## [PROVIDED PASSAGE]
# # # #
Single Axis Turns
There are Eight Turns in Argentine Tango that Tango Topics has identified as Commonly used or Social Turns. There are a few others that are outside of the common eight but for the most part, accept for now that there are eight.
Just in case you were curious, the Eight Common Turns are, in order of precedence and commonality: 1.) The Follower’s Molinete/Lead’s Giro. 2.) Milonguero Turn. 3.) Rock Step. 4.) Ocho Cortado. 5.) Calesitas. 6.) Media Luna Turns. 7.) Colgada Turns. 8.) Anti-Molinete.
Today’s Tango Topic deals with one of those common eight turns. This particular turn is an unusual one even though it’s part of the eight. It’s unusual because it’s a variation of a class of turns called “Colgada Turns”, and furthermore it’s also not used all that much, and for good reason. Why ? Because it’s a difficult turn to pull off at first. This one is not for the faint of heart, but once you master it, your coolness factor goes right through the roof. Not to mention you will have also mastered one of Tango’s more difficult aspects that hasn’t been around all that long in the dance: Off-Axis Movements. Tango has traditionally been a couple in Close Embrace type of dance that almost never opens once the Embrace begins. Nor does that Embrace change other than to get closer and closer and closer, and more refined. This type of turn, while done in Close Embrace, creates a version of Close Embrace that from the outside looking in, doesn’t look all that different, but from the inside (the couple’s perspective) feels very different. Today we’re going to explore both sides of the embrace, for both roles, so without further yapping, Tango Topics presents: The Single Axis Turn!
What Is A Single Axis Turn ? It is tango specific language to describe a type of rotation that occurs between Lead and Follow where the word ‘axis’ refers to not the Follower’s Longitudinal Axis (which is the typical axial line that is referenced with the use of the word ‘axis’) nor is it the Lead’s, but rather a shared Longitudinal Axis between the couple. Truth be told, that axial line is always present. It’s generally the point of contact between the couple. However that longitudinal axis almost never gets used in Social Tango. Almost never. Except, and there is always an exception to these things, when the couple or partnership engages in what’s called ‘Apilado‘ (please follow the link for more information if you need a clear definition of this word). When Apilado is engaged, then the couple is dancing, depending on how it’s done, in either a supported way (shared) or unsupported way (forced). In the latter case, the Follower is being forced to fall on top of the Lead or to place all of their weight on the Lead. While there are times when that is desirable, in the case of the Single Axis Turn, that’s not desirable.
# # # #
## [GIVEN MATERIAL]

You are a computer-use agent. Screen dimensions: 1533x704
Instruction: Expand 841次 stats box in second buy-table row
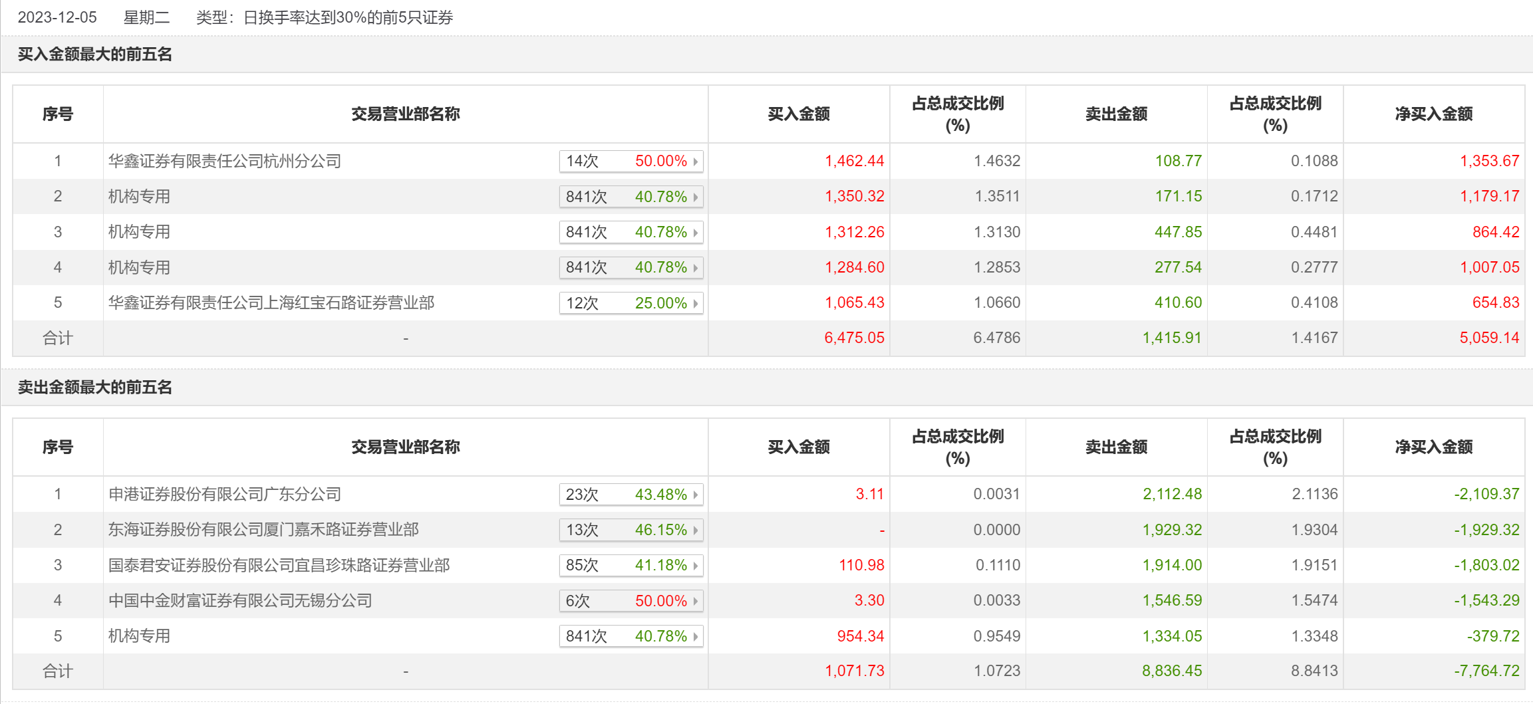[x=630, y=197]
# # # #
## [STATED EXERCISE 1]
Which eight common turns does the passage on single axis turns name?
## [STATED EXERCISE 2]
Quote the passage on single axis turns from "Single Axis Turns" to "there are eight.".
The listing has nothing to do with the passage on single axis turns.

## [CORRECT RESPONSE 1]
1. The Follower's Molinete/Lead's Giro
2. Milonguero Turn
3. Rock Step
4. Ocho Cortado
5. Calesitas
6. Media Luna Turns
7. Colgada Turns
8. Anti-Molinete

## [CORRECT RESPONSE 2]
Single Axis Turns
There are Eight Turns in Argentine Tango that Tango Topics has identified as Commonly used or Social Turns. There are a few others that are outside of the common eight but for the most part, accept for now that there are eight.